Key findings of report:
- Non Communicable Diseases (NCDs) can impose large health, financial and economic costs on countries. This is particularly important in the Pacific where Government already finances – and provides – the bulk of health services.
- Risk factors in the Pacific are feeding a pipeline of potentially expensive to treat NCDs, including diabetes and heart disease, but governments are already fiscally constrained in how much more they can provide to the health system.
- From public health and public finance perspective, many of the NCDs are avoidable ‐ or their health and financial costs can at least be postponed – through good primary and secondary prevention. This will require a more coherent approach to health system financing, and health system operations more generally.
- If nothing is done to reduce the risk of chronic disease, an estimated $84 billionof economic production would be lost from heart disease, stroke, and diabetes between 2006 and 2015 in the 23 low and middle income countries accounting for around 80 per cent of chronic disease mortality.
- NCDs are the leading cause of death in twelve Pacific Island Countries for which data is available, frequently accounting for 70% of all deaths. Life expectancy in Tonga has fallen as a result of NCDs. Cardiovascular disease is the leading cause of death in the Pacific, often occurring at rates twice that of more traditional communicable diseases.

# Information provided:

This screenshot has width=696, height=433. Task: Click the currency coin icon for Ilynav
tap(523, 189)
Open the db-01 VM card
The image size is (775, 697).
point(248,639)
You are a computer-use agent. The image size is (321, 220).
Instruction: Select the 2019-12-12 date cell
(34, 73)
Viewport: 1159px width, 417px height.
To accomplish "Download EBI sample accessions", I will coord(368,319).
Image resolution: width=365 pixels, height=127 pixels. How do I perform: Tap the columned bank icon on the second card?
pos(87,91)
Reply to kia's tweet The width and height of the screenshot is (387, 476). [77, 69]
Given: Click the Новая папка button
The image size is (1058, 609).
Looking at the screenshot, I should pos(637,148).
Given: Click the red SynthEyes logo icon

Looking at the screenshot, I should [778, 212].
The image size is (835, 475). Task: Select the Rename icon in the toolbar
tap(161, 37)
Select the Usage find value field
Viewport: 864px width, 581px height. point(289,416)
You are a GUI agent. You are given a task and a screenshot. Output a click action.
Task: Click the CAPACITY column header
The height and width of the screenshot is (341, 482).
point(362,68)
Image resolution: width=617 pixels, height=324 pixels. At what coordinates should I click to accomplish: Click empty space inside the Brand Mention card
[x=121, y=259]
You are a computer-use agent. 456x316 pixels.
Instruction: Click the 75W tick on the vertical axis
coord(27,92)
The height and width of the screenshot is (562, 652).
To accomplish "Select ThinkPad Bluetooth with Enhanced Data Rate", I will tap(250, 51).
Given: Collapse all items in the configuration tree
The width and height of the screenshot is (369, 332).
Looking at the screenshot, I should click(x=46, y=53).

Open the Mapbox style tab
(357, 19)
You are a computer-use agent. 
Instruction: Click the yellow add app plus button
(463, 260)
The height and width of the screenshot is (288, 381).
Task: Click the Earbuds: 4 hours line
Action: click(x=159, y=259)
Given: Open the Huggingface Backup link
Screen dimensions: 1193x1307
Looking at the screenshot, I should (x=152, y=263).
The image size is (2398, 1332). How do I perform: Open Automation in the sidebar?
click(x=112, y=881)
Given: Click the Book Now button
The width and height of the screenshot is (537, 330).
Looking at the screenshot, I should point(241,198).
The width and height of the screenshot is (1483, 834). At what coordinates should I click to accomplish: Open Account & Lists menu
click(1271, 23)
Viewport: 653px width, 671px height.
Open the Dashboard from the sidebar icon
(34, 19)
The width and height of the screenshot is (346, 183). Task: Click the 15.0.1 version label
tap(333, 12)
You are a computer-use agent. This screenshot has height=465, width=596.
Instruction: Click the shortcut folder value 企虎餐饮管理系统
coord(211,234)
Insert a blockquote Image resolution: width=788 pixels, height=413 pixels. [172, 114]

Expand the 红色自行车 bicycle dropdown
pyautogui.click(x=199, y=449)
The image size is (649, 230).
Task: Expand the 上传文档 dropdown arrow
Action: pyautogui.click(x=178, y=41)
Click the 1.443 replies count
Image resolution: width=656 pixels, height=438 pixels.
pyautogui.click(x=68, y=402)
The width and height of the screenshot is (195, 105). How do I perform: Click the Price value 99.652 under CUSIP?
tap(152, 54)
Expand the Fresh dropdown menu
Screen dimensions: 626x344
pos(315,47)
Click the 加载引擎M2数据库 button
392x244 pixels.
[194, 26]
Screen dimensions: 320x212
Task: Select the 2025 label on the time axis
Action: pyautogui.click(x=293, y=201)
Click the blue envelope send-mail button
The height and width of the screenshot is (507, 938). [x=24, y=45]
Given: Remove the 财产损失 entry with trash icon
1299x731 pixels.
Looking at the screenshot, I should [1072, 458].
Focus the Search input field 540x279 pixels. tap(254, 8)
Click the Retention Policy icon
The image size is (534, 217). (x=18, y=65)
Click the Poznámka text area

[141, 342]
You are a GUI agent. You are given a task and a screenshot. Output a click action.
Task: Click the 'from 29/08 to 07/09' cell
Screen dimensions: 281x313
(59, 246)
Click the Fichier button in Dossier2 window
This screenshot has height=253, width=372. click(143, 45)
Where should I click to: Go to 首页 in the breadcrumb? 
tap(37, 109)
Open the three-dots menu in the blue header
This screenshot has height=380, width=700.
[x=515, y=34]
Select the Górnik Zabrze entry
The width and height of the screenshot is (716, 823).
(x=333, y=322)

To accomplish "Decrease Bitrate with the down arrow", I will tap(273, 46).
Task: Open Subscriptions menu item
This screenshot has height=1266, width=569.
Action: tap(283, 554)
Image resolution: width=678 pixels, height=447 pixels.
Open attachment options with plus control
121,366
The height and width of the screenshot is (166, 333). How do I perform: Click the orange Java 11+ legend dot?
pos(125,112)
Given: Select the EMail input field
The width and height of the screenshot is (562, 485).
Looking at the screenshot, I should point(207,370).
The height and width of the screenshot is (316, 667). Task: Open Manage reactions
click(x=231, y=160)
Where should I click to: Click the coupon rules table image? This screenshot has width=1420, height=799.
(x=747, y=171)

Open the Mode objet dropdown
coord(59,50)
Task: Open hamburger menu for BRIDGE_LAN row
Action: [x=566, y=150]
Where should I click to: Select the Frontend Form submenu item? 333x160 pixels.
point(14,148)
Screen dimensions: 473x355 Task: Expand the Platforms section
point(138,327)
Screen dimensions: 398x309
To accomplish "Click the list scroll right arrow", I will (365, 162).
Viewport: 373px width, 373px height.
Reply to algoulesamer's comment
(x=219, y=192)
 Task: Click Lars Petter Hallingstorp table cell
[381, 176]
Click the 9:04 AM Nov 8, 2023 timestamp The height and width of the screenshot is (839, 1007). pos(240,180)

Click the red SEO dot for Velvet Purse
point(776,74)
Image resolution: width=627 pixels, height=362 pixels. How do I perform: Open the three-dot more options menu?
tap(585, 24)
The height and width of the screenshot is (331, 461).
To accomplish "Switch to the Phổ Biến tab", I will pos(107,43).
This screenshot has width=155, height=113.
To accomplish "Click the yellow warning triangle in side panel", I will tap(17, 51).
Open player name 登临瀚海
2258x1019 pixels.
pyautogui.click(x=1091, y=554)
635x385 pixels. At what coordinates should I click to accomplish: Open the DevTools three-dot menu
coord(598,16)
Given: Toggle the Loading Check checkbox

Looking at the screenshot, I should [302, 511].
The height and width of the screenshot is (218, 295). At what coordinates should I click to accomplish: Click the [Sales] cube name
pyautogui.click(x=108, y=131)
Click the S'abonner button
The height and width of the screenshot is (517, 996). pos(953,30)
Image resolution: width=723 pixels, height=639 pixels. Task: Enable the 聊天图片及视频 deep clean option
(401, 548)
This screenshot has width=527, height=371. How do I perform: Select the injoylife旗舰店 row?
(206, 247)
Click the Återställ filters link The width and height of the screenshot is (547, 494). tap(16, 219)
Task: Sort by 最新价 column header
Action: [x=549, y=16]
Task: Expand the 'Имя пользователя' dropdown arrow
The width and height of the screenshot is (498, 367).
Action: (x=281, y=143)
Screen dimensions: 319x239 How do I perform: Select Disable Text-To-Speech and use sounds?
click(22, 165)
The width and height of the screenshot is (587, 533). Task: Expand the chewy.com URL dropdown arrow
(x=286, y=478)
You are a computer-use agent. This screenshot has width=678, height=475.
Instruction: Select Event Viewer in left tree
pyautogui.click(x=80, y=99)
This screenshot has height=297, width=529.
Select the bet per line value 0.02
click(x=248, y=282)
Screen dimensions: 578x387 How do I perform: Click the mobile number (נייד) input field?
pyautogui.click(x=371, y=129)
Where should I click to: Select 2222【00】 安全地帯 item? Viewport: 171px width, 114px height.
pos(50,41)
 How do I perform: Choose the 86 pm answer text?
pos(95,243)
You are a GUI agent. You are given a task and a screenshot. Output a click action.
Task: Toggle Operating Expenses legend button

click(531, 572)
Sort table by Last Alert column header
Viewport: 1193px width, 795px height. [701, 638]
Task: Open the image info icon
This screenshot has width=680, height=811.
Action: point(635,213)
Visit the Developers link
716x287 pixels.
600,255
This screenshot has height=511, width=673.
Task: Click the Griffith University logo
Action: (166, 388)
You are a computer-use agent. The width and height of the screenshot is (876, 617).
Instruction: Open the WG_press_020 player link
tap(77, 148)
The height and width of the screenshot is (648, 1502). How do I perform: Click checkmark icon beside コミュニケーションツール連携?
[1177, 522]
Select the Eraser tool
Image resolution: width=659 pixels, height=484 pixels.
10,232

# Exercise 1:
According to the key findings, what kinds of costs can NCDs impose on countries? List each one.
# Exercise 2:
Does each statement agree with the key findings? Answer yes or no for each and quote the words that decide it.
(a) NCDs are the leading cause of death in twelve Pacific Island Countries for which data is available.
(b) Life expectancy in Tonga has gone up because of NCDs.
(c) Pacific governments pay for only a small share of health services.
# Exercise 3:
Print everything in the key findings from "- From public" down to "operations more generally.".

# Worked solution 1:
- Health
- Financial
- Economic

# Worked solution 2:
(a) Yes: "NCDs are the leading cause of death in twelve Pacific Island Countries for which data is available"
(b) No: "Life expectancy in Tonga has fallen as a result of NCDs."
(c) No: "Government already finances – and provides – the bulk of health services."

# Worked solution 3:
- From public health and public finance perspective, many of the NCDs are avoidable ‐ or their health and financial costs can at least be postponed – through good primary and secondary prevention. This will require a more coherent approach to health system financing, and health system operations more generally.